When James Russell opened the first bakery in Coquitlam’s Maillardville neighbourhood in the early 1920s, it was a bit of a coming-of-age milestone for the city.
Traditionally a solo endeavour done in the home kitchen, being able to walk down the street to purchase a ready-baked loaf — or even have it delivered to your doorstep — was a sign life in the eastern reaches of the Vancouver area that was becoming busier, more urban.
Coquitlam’s relationship with bread is the focus of a new exhibit at Mackin House Museum that runs until June.
Exhibit manager Markus Fahrner said bread is often the dough that binds.
“So many cultures have bread,” he said. “It brings all of us together.”
Conversely, a lack of bread can be a harbinger of bad times.
“If you don’t have bread anymore, you are down in the dumps,” Fahrner said.
Through information panels, interactive displays, recipes and even a chance to knead dough, Breaking Bread examines the food staple’s role in Coquitlam’s growth and its contribution to the city’s diversity.
Bread is such a constant, Fahrner said, it’s easy to take it for granted.

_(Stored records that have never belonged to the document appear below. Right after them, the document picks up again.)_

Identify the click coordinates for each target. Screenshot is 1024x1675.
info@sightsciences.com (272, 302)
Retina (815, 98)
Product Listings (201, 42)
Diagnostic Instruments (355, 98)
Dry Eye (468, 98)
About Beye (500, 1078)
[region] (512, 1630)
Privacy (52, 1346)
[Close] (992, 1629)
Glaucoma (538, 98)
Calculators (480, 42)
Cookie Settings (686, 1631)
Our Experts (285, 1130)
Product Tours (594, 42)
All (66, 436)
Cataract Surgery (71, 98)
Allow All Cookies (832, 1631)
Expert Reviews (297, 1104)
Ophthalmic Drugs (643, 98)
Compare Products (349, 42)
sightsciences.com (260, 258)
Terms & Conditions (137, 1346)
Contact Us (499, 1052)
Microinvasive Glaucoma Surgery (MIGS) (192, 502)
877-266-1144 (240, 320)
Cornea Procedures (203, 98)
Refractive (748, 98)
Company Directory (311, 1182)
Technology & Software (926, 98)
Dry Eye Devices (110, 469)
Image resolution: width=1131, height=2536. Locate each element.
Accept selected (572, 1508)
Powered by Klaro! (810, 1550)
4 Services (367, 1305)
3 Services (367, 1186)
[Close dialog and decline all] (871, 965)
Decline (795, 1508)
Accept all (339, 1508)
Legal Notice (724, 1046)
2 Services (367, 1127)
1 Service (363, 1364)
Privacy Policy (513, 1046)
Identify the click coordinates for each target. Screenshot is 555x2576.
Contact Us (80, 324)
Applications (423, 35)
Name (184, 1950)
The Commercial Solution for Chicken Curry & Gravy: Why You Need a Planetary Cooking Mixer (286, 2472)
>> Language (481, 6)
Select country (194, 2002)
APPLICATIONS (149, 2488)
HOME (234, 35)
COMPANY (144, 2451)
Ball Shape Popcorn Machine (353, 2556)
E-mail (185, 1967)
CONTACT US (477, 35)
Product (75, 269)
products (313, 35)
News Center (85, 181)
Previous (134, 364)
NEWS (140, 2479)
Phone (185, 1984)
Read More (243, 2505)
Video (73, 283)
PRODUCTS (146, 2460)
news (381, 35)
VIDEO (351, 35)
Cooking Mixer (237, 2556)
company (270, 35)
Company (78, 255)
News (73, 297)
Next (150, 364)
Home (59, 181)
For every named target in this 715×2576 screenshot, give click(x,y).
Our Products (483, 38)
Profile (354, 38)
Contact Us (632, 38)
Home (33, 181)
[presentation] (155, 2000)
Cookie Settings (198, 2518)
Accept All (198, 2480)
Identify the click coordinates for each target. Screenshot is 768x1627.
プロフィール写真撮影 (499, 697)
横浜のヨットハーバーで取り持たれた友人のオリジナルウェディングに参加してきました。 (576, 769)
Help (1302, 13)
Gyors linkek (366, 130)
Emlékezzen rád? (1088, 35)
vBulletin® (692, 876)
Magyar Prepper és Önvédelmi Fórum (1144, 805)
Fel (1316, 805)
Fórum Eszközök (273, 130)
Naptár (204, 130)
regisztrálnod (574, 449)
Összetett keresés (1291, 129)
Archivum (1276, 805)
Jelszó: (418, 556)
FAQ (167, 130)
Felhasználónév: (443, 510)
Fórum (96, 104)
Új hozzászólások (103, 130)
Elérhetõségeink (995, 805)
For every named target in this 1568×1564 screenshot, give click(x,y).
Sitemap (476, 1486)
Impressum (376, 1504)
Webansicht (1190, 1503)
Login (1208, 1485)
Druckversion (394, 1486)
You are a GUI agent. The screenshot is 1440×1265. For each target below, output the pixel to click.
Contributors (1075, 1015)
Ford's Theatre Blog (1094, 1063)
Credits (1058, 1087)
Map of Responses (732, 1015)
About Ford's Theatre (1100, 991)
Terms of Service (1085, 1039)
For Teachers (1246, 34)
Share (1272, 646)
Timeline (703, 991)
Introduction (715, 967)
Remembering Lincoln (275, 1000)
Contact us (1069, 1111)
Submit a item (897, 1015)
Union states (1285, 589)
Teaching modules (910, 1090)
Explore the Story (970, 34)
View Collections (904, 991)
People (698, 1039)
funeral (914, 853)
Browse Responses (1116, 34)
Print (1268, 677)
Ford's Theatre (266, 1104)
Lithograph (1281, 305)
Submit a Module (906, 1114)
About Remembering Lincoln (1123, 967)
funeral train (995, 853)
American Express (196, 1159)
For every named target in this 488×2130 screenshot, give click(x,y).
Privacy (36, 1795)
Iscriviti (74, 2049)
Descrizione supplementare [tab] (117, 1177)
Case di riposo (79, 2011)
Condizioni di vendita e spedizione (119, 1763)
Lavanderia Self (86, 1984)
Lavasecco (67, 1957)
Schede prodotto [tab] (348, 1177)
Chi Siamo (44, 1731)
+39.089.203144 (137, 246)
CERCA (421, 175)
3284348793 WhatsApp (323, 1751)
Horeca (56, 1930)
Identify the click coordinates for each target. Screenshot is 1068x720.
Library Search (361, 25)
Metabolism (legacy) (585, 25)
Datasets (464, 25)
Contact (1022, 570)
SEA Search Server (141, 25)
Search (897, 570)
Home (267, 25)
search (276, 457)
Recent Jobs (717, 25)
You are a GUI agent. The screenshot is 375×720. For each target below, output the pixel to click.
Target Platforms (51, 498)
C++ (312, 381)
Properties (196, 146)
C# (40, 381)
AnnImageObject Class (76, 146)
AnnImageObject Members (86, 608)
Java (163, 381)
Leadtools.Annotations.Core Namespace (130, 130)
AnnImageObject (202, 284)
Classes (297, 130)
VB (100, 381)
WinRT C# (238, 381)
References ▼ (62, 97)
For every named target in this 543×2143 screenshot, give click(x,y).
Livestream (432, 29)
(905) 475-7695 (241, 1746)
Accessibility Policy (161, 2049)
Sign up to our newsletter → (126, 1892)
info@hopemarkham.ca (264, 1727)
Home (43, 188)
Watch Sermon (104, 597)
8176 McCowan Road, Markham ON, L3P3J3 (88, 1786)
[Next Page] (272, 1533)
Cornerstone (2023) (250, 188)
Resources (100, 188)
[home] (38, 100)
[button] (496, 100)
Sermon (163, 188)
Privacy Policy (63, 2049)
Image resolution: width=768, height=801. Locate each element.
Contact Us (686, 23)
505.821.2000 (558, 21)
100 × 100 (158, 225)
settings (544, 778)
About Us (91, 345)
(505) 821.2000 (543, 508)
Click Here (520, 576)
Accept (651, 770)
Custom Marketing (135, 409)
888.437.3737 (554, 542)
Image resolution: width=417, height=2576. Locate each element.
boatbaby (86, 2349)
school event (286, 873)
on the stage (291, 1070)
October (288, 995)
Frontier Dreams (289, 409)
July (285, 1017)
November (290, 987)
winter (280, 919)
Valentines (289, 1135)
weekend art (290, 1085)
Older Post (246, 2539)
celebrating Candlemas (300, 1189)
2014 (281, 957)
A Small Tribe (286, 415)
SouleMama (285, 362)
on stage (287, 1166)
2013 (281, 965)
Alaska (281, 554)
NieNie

“Bread ties generations together,” he said. “You remember your granny baking bread. It’s one of the strongest family traditions we have.”
The industrialization of bread production, with mills to grind grain into flour and bakeries to turn out loaves by the dozens, hundreds or thousands, also freed up time for other pursuits that could contribute to a community’s economic and cultural evolution.
Even the burlap sacks that were used in transporting the flour to the bakeries played a role, as during hard times they would be washed and repurposed into undergarments and other items of clothing.
By 1927, Russell had expanded his operation to a larger location, with state-of-the-art equipment, at the corner of Brunette Avenue and Marmont Street, and his bread was delivered throughout Maillardville.
As well, another large-scale bakery in New Westminster, Shelley’s 4X, was extending the reach of its delivery service into the city.
Fahrner said as Coquitlam grew, attracting more diverse populations to work at its lumber mills, bread helped bridge the cultural divide as families brought the breads they knew and grew up with to share at social and community occasions.
Bread helps us realize we’re not as separate as we think, Fahrner said. “It’s a beautiful unifier. That’s the strength and power of bread.”
To that end, the exhibit’s special baker-in-residence, Delali Adiamah, will be conducting baking workshops and tastings of breads from her native Ghana from Feb. 6 until April 28.
But bread’s good times may not last, Fahrner cautioned.
The impacts of climate change and even conflicts like the war in Ukraine are ravaging grain production and supply chains, threatening our food security.
“It’s not guaranteed we’ll have it forever.”
Breaking Bread at Mackin House opens Saturday (Jan. 28) with a reception from 7 to 9 p.m., featuring a DJ and refreshments by Mariner Brewing.